## Exercise goal
Beneath this line are the data; copy exactly the part of them that opens with the line containing "Task: Click the 'Автоматически" and closes with the line containing "The width and height of the screenshot is (1280, 720).", and only that part.

## Data to use
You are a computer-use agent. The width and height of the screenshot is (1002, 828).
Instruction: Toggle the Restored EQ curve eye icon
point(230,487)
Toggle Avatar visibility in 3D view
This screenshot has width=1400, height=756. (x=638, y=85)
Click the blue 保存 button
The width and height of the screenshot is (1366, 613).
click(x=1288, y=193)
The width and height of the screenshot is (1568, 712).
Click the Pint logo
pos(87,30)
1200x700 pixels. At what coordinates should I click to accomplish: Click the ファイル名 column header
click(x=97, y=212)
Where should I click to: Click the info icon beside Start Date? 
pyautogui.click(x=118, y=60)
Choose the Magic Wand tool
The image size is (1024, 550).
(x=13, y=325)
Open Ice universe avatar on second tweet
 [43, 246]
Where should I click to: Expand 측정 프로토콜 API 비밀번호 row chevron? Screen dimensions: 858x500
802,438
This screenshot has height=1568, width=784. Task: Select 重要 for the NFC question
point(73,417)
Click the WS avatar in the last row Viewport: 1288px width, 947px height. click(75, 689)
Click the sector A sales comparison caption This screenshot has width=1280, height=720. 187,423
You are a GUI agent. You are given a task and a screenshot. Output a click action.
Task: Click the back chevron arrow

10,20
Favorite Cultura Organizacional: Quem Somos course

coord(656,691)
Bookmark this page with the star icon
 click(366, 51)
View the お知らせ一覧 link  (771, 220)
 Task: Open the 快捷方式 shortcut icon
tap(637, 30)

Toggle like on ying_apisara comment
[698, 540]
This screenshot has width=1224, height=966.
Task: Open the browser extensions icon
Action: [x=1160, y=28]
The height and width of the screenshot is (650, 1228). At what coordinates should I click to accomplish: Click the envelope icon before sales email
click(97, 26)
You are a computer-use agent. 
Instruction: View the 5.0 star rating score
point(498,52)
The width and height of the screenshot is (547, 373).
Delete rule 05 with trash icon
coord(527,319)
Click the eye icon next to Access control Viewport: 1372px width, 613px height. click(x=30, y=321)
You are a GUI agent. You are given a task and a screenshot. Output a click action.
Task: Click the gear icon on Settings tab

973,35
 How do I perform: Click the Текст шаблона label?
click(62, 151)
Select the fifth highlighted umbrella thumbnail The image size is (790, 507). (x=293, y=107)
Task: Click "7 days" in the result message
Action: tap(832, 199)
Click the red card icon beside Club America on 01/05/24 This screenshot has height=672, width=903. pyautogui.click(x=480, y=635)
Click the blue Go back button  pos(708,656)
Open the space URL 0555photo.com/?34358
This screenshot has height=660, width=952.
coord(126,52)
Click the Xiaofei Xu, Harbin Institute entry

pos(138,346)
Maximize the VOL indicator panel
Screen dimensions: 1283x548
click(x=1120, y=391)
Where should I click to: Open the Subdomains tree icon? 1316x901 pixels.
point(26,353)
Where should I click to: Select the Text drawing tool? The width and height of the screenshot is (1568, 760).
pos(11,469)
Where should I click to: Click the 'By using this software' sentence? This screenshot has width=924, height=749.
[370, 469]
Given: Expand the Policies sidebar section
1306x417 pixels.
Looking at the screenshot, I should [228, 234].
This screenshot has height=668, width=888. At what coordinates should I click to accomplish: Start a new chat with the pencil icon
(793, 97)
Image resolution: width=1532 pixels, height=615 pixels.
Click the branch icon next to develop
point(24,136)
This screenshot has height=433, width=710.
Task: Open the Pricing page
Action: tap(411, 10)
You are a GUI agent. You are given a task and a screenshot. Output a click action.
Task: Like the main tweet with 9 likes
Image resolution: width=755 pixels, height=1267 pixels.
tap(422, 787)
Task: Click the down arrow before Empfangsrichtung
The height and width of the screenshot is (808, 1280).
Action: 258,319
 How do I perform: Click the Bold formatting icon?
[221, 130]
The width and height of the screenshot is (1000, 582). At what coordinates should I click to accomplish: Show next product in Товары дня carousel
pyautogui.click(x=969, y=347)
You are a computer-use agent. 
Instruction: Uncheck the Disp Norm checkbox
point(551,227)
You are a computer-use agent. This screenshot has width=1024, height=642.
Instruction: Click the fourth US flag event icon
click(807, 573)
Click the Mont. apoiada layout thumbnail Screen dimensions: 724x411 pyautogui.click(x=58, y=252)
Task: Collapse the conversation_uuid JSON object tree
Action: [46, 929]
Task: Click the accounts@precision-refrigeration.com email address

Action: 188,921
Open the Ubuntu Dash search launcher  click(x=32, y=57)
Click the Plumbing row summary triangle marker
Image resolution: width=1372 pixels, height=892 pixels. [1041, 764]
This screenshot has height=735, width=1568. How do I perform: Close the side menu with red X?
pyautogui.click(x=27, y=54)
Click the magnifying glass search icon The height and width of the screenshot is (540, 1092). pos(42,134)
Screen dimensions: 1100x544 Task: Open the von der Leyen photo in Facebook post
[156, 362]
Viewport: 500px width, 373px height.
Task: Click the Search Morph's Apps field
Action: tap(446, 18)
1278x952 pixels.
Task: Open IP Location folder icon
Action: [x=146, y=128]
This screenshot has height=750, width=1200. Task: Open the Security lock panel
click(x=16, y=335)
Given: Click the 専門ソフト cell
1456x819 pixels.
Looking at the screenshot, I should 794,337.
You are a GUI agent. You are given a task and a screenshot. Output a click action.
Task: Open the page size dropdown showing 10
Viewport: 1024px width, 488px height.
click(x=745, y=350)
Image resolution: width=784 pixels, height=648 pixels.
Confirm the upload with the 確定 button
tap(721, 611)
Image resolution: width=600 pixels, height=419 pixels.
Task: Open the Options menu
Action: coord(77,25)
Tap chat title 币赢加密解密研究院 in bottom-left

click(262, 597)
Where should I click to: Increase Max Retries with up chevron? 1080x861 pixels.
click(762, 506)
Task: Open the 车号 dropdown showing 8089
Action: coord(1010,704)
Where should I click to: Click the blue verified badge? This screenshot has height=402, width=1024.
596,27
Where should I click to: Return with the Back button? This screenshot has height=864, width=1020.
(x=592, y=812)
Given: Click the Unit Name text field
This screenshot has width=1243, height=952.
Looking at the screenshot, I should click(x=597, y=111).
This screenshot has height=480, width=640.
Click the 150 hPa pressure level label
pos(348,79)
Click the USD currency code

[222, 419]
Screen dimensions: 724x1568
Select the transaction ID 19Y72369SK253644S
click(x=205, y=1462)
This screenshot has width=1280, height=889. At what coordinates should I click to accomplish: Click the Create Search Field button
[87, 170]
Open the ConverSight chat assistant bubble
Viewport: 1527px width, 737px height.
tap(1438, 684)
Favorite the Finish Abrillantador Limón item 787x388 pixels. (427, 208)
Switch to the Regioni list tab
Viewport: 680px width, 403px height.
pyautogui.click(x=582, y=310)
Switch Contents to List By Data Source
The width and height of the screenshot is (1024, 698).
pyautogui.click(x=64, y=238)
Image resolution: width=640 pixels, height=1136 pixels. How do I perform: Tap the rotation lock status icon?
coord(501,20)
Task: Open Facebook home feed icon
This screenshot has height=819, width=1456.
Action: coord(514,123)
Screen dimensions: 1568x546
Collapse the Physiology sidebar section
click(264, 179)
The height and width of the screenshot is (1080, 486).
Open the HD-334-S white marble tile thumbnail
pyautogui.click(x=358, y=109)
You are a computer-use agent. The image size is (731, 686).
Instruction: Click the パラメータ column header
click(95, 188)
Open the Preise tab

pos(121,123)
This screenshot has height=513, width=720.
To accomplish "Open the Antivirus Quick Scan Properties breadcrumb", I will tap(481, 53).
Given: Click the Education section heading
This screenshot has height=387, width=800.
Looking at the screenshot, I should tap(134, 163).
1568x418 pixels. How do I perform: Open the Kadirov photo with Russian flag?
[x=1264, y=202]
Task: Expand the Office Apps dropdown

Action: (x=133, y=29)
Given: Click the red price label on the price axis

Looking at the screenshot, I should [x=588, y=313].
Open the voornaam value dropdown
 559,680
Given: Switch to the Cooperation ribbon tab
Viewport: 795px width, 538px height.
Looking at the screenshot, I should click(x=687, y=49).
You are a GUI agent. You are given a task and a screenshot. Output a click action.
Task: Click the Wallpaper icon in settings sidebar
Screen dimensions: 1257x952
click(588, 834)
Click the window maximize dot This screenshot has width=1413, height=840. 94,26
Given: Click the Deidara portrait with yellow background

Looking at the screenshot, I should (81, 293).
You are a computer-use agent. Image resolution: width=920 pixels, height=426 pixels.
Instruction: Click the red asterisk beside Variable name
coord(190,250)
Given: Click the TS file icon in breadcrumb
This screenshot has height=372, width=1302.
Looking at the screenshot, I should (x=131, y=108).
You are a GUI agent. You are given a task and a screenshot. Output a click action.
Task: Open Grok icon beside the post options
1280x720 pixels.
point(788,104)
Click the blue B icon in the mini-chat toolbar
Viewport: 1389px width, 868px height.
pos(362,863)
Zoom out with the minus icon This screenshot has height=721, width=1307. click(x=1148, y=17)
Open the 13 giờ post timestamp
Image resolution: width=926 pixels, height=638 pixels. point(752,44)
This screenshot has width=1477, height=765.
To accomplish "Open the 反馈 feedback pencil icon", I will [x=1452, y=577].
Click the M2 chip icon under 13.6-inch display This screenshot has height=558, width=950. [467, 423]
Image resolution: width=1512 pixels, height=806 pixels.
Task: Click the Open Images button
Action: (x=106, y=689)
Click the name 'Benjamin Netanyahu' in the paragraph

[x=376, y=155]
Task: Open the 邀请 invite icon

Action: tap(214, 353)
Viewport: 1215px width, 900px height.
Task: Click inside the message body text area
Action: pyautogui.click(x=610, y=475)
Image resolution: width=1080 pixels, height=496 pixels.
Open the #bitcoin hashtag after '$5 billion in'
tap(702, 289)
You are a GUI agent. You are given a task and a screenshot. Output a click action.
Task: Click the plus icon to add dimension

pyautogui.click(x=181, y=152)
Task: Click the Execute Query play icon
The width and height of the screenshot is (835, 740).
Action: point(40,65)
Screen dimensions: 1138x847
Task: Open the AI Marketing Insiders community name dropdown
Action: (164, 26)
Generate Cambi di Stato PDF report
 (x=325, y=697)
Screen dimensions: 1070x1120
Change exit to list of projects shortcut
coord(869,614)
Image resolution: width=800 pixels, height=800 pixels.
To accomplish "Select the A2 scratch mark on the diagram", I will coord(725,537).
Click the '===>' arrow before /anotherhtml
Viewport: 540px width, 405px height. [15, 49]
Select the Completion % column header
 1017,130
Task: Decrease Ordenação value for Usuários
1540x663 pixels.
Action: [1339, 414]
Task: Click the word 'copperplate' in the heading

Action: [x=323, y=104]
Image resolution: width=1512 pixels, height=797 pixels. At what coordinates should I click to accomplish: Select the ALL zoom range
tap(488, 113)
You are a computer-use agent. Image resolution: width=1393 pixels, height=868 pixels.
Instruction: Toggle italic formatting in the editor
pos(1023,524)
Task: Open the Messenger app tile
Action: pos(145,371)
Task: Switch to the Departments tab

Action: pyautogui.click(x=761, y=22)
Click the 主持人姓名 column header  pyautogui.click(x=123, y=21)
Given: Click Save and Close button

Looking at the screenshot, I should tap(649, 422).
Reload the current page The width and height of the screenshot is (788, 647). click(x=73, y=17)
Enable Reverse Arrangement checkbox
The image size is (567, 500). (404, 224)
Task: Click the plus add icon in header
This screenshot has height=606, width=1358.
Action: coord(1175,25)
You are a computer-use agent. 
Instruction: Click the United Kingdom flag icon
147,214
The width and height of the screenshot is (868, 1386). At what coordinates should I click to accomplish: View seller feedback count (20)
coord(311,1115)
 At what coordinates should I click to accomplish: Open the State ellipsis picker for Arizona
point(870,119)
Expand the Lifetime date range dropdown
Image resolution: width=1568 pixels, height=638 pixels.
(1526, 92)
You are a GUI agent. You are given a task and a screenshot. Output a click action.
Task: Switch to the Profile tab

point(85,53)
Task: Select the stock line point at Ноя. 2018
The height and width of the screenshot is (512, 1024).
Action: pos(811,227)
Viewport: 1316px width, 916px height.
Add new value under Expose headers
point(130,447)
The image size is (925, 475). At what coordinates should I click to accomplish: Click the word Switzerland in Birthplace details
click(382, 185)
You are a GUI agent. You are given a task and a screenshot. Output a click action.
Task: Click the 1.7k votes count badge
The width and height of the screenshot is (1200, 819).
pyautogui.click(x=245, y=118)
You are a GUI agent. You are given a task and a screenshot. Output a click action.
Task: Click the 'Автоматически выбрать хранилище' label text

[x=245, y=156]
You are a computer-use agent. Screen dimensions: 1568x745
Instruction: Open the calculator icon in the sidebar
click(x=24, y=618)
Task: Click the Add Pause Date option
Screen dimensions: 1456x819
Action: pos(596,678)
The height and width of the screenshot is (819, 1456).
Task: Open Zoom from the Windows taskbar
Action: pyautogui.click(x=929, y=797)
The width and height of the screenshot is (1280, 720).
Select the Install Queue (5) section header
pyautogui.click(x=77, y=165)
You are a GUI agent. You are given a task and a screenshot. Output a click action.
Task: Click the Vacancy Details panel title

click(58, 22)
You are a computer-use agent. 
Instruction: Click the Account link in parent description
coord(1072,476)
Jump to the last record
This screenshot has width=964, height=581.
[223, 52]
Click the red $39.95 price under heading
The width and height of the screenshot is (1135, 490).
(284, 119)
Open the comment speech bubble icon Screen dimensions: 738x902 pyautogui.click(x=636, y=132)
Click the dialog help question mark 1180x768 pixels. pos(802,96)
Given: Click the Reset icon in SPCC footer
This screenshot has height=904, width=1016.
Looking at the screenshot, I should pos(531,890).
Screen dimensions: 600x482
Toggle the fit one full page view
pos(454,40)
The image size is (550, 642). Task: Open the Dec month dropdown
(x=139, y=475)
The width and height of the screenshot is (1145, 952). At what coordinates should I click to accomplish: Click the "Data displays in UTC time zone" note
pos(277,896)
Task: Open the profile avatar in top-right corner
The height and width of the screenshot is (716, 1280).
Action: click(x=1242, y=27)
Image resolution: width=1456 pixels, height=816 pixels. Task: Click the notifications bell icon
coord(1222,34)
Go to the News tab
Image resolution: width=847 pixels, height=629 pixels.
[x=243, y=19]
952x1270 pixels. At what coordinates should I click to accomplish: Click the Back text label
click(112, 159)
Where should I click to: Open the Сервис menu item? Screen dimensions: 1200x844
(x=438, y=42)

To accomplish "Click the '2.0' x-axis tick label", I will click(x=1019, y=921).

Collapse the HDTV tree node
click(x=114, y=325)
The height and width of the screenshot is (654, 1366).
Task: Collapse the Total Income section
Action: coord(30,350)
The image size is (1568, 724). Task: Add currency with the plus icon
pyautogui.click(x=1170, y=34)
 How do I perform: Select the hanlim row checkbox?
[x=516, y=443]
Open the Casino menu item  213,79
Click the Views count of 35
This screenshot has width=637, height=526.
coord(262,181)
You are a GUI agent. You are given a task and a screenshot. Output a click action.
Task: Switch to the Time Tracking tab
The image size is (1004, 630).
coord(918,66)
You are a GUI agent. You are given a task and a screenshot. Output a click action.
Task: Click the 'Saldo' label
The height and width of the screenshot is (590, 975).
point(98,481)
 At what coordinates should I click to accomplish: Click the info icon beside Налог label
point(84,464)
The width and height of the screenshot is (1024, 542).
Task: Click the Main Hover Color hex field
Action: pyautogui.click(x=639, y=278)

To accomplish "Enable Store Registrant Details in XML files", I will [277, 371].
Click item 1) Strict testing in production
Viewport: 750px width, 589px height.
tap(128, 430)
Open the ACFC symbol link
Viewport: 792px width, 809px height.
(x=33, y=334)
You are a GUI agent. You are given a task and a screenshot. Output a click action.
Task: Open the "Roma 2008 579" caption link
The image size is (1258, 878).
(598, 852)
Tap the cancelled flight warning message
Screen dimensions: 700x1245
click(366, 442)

## Expected answer
Task: Click the 'Автоматически выбрать хранилище' label text

[x=245, y=156]
You are a computer-use agent. Screen dimensions: 1568x745
Instruction: Open the calculator icon in the sidebar
click(x=24, y=618)
Task: Click the Add Pause Date option
Screen dimensions: 1456x819
Action: pos(596,678)
The height and width of the screenshot is (819, 1456).
Task: Open Zoom from the Windows taskbar
Action: pyautogui.click(x=929, y=797)
The width and height of the screenshot is (1280, 720).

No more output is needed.